Last hurricane season, AI models not only proved they could compete with the gold-standard corrected consensus models – the guidance human forecasters rely on most that blend the best physics-based forecast models and correct for their biases in real-time – but beat them, even besting the National Hurricane Center’s official forecast across nearly every forecast period.

Forecast track skill for the main hurricane track models for the 2025 Atlantic hurricane season relative to climatology and persistence (the “no-skill” benchmark for forecast models). The higher numbers indicate higher skill and more accurate forecasts. The best-performing model in 2025 was Google’s machine learning-based DeepMind (green line). NHC’s official forecast (black line) was the second most-skillful forecast followed by the gold-standard Hurricane Forecast Improvement Program (HFIP) Corrected Consensus Approach (HCCA) model (pink line). (National Hurricane Center)

It was impressive, though not altogether surprising, for an AI-designed hurricane model to be competitive in forecasting hurricane track, but it was downright incredible to see an AI forecast model top the National Hurricane Center’s official intensity forecast last season, as Google’s DeepMind did across most forecast periods.

Forecast intensity skill for the main hurricane intensity models for the 2025 Atlantic hurricane season relative to the “no-skill” Decay-SHIFOR5 (Statistical Hurricane Intensity FORecast) benchmark. The higher numbers indicate higher skill and more accurate forecasts. The top intensity forecasts in 2025 for most periods came from Google’s machine learning-based DeepMind (green line), followed by NHC’s official intensity forecast (black line). The least-skillful intensity forecasts were from our global models such as the American GFS (dark blue line) and European model (light blue line). Global forecast models can excel with hurricane track forecasting but don’t capture the fine details necessary for hurricane intensity forecasting. (National Hurricane Center)

While hurricane track forecasting has made tremendous strides over the past 30 years, intensity forecasting has often stagnated.

Over the past 15 years, however, slow progress has been made in reducing forecast error for hurricane intensity and detecting rapidly intensifying hurricanes in advance.

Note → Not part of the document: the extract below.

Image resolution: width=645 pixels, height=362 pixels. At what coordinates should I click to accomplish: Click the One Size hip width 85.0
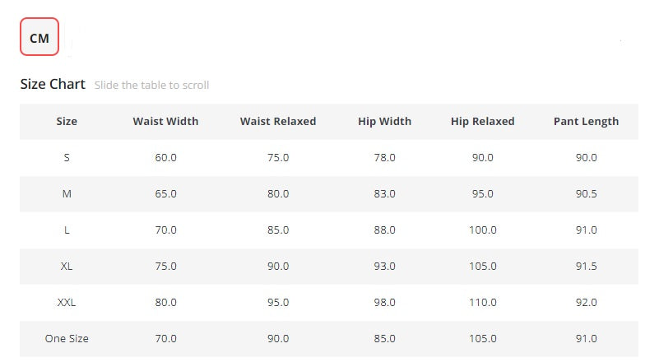point(385,339)
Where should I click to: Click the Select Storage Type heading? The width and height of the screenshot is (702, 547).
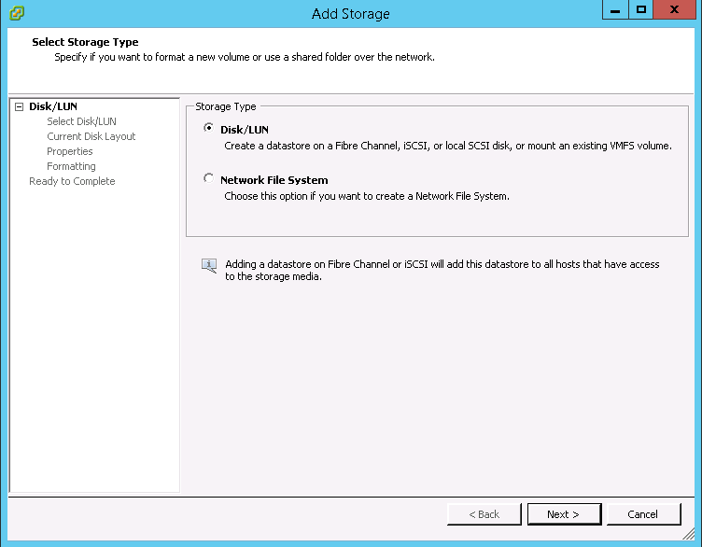(85, 42)
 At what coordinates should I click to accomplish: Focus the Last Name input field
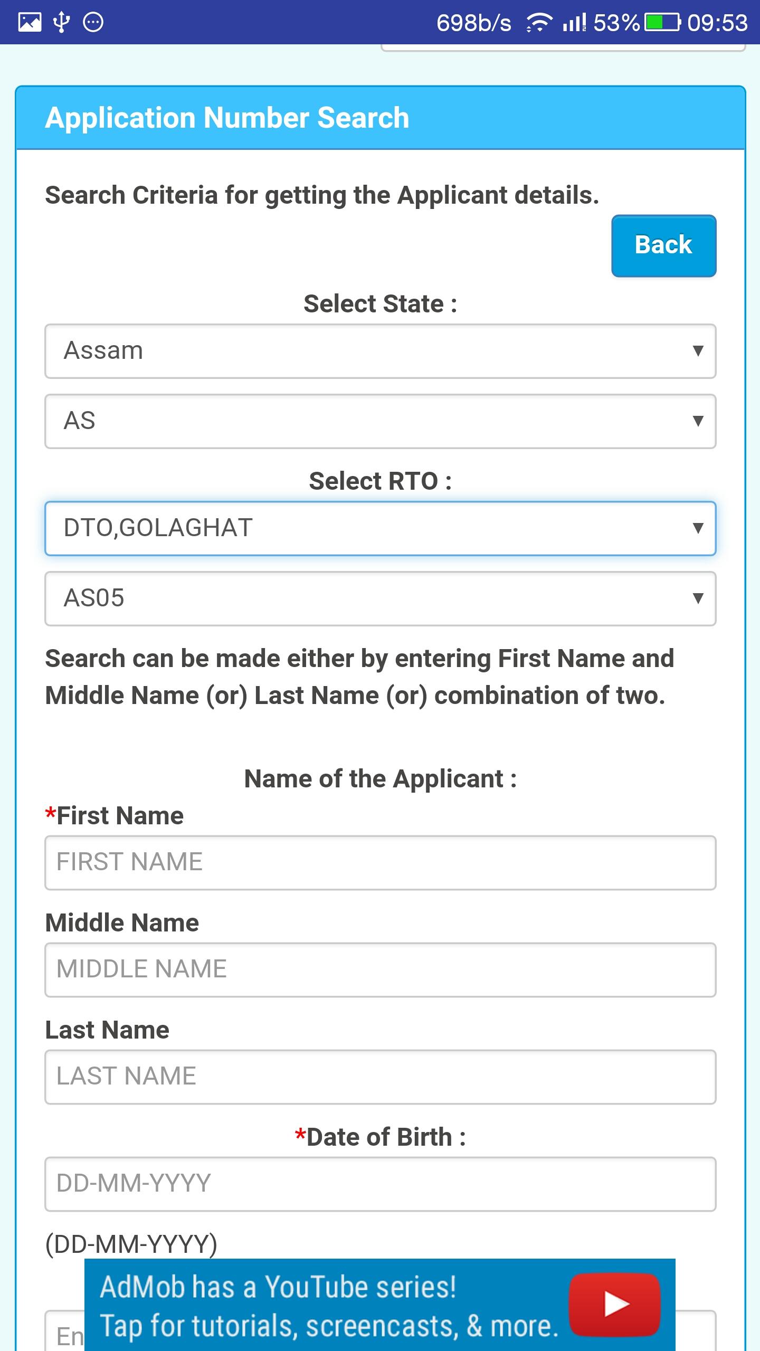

These improvements have been largely attributed to ultra-high-resolution, storm-following hurricane models – like NOAA’s HAFS and HWRF predecessor – that better capture the fine inner-core details and complicated interaction between the air and ocean that meteorologists argue are necessary to accurately forecast hurricane intensity.

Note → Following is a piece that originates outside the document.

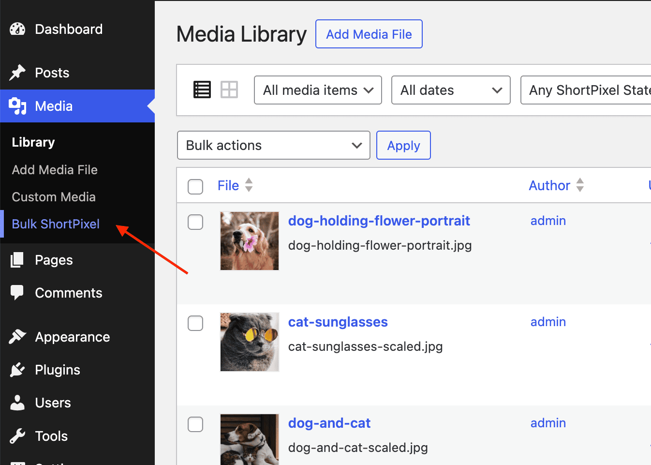Click the Plugins plug icon
Image resolution: width=651 pixels, height=465 pixels.
[17, 370]
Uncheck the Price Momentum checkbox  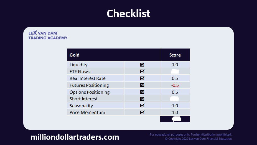(142, 112)

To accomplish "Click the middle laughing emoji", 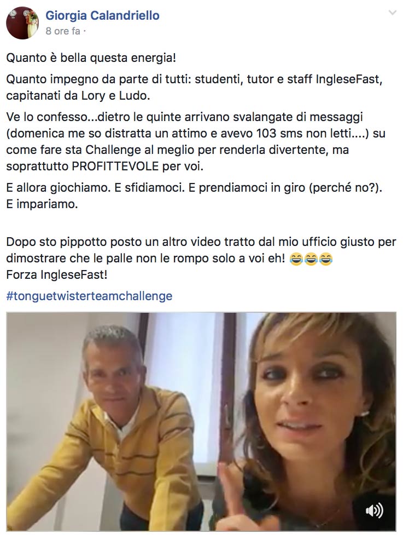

The remarkable feat of DeepMind and its stellar intensity forecasts last hurricane season was that it didn’t have all the fine details of our traditional high-resolution, physics-based hurricane models.

It simply takes a snapshot of the current state of the atmosphere as assessed by the European Centre’s high-resolution global weather prediction system (known as the Integrated Forecasting System or IFS) – the only thing it presumably knows about the state of the atmosphere – and then makes a forecast drawing only from data its trained on, which includes historical weather data back to 1940 (from the European Centre’s fifth generation atmospheric reanalysis of the global climate or ERA5) and global unified hurricane track data (from the International Best Track Archive for Climate Stewardship or IBTrACS).

That’s it.

The beauty is in AI’s simplicity, and AI forecasts are made in a fraction of the time and with immensely less computing power than what’s required of conventional physics-based weather models, models that harness some of the most powerful and expensive supercomputers in the world.

Once the AI model is trained, it can make a forecast in minutes using a standard laptop, whereas traditional physics-based models take hours to produce a full forecast on banks of expansive, mainframe supercomputers stored in large server rooms around the country.

So, unlike what we think about with other types of AI-related tasks, which often require massive, energy-hungry AI data centers and industrial-sized water draws for continuous cooling, AI weather models actually have the potential to streamline and make more cost-efficient weather forecasting. In fact, NOAA estimates the AI-version of its global forecast model uses a mere 0.3% of computing resources compared to its physics-based version.

If AI weather models can prove as accurate or more than traditional weather forecast models, as Google DeepMind is doing in the hurricane world, we’re looking at significantly cheaper and faster forecasts in the future.

Machine learning versus other types of AI

Artificial intelligence or AI is an umbrella term used for many different types of new technology nowadays. It’s important to distinguish which subset of AI new weather models are harnessing, however, compared to the type of AI technology most accessible to the public through AI chatbots.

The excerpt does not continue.